#### WHAT NEEDS TO BE DONE
Scan the entries below and return each line that contains "section".

#### RECORDS TO PROCESS
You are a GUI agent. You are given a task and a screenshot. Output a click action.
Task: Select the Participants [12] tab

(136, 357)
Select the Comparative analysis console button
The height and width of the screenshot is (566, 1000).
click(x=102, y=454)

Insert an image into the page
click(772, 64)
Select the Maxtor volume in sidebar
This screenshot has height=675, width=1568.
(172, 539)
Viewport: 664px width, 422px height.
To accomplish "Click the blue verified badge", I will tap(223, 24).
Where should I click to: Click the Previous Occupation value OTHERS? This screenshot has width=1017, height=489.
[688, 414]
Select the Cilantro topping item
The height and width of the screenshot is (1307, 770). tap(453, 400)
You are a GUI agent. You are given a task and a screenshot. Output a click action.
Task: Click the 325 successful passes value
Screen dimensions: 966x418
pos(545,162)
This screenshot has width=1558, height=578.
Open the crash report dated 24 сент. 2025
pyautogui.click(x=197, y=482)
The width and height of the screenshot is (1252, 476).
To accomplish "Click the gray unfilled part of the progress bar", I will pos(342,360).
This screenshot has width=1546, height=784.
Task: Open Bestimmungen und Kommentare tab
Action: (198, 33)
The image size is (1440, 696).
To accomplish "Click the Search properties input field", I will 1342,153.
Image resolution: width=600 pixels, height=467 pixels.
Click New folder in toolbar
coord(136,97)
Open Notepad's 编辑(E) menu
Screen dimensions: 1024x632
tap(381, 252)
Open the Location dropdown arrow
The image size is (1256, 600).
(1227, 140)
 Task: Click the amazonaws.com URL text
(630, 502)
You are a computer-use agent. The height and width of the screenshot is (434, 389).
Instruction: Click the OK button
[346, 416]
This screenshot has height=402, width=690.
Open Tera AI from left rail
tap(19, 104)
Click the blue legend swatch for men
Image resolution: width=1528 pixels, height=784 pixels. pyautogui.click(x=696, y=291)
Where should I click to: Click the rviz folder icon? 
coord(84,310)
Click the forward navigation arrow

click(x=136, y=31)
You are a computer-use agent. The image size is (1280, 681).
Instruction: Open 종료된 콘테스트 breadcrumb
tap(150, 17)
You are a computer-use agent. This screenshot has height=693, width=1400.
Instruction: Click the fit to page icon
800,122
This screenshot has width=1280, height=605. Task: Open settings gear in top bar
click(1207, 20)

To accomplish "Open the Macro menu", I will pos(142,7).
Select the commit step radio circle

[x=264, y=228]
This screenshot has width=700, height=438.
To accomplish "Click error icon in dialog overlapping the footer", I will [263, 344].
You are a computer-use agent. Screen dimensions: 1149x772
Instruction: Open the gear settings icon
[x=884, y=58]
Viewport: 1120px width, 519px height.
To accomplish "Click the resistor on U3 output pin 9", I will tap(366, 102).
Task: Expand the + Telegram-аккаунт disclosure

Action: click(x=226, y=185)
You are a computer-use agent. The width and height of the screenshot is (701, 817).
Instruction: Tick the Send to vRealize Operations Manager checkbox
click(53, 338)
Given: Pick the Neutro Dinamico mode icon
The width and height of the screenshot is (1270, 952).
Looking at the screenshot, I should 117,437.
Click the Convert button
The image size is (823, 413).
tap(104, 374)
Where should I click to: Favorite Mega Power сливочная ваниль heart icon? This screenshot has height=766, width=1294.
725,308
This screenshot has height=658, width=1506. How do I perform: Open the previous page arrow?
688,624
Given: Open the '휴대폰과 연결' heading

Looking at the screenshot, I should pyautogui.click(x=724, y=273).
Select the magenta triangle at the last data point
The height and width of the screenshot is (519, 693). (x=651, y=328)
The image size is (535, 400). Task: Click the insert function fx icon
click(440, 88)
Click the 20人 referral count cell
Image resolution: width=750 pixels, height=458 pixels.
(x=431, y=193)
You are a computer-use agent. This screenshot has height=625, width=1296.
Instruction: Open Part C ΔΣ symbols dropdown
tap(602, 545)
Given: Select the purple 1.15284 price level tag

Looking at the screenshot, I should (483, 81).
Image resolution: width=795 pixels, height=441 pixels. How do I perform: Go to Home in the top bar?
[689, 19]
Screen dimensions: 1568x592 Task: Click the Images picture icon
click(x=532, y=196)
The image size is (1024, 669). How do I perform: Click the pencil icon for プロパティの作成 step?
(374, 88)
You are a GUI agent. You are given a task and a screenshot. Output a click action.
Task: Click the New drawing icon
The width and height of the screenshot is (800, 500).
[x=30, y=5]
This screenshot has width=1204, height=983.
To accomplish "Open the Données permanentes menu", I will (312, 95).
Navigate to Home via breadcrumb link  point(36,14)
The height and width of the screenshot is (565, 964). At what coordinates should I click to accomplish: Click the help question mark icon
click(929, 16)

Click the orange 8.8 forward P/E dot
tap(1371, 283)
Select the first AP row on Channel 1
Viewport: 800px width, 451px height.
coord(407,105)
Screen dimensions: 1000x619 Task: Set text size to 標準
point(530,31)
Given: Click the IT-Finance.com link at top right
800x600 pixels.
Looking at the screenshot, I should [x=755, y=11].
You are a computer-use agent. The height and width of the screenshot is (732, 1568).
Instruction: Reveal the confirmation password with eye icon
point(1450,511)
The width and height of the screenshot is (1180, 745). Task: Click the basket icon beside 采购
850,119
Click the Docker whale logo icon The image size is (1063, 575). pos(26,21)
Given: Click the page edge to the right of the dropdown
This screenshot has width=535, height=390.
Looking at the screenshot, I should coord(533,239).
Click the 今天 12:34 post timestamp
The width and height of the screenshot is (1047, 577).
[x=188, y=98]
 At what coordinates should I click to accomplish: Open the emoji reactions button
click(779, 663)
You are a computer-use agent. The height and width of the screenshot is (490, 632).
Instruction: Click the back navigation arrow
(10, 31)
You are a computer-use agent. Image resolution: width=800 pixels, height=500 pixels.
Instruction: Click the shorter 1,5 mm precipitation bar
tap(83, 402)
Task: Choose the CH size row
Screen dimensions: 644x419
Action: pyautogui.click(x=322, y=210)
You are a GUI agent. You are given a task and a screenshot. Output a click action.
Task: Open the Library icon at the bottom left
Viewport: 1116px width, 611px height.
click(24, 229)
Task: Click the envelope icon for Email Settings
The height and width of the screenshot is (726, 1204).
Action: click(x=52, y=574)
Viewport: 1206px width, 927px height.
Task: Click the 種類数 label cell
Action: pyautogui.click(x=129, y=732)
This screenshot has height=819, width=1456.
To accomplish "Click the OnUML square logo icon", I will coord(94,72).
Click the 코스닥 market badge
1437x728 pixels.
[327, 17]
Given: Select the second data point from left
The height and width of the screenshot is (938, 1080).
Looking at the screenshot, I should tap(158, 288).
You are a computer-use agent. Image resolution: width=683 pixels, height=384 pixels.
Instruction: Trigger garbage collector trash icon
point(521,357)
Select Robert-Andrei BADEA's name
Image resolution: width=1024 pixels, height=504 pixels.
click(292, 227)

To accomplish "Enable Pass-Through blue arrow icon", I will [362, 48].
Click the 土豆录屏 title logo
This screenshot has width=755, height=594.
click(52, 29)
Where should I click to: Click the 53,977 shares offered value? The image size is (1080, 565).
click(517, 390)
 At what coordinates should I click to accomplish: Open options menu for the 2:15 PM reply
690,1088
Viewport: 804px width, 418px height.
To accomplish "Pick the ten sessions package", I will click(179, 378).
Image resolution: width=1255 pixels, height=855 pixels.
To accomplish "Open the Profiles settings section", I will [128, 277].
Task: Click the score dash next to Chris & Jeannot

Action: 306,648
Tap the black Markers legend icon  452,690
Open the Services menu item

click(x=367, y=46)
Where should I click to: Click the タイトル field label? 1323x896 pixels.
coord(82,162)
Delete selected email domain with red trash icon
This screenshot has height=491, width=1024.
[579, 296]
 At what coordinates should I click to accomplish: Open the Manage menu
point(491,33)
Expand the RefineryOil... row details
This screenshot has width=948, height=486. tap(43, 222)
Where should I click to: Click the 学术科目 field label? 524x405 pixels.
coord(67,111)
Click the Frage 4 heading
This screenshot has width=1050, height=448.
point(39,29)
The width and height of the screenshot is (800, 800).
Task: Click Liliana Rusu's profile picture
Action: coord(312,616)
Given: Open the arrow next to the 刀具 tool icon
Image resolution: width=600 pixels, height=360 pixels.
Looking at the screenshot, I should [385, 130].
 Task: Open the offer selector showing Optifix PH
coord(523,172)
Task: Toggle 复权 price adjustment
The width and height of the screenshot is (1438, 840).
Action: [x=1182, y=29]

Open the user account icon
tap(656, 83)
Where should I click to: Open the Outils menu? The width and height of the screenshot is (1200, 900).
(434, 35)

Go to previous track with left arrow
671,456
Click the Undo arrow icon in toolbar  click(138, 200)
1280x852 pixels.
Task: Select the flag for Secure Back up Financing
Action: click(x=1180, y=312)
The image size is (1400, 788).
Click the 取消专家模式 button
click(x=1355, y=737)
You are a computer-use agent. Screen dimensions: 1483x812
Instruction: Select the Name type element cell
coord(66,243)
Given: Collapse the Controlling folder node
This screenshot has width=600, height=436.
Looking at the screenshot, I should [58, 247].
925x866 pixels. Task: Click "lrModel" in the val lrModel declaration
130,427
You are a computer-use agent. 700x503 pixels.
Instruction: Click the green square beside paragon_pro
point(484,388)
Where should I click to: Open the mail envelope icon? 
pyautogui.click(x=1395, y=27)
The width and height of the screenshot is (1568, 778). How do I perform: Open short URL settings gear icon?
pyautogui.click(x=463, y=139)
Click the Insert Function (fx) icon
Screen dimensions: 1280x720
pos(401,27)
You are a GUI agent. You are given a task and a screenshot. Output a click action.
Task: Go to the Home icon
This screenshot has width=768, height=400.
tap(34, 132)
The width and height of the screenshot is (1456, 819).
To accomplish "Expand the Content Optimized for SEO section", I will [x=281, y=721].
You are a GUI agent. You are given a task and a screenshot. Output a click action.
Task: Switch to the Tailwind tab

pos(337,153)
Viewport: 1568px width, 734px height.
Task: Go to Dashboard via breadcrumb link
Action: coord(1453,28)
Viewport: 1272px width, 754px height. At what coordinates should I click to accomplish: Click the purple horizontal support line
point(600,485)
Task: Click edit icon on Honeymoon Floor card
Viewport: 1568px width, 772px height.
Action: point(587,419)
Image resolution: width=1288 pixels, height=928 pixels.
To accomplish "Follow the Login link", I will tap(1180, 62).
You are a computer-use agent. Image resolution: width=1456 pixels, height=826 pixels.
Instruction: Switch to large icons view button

#### SOLUTION TO THE EXERCISE
To accomplish "Open the Profiles settings section", I will [128, 277].
To accomplish "Expand the Content Optimized for SEO section", I will [x=281, y=721].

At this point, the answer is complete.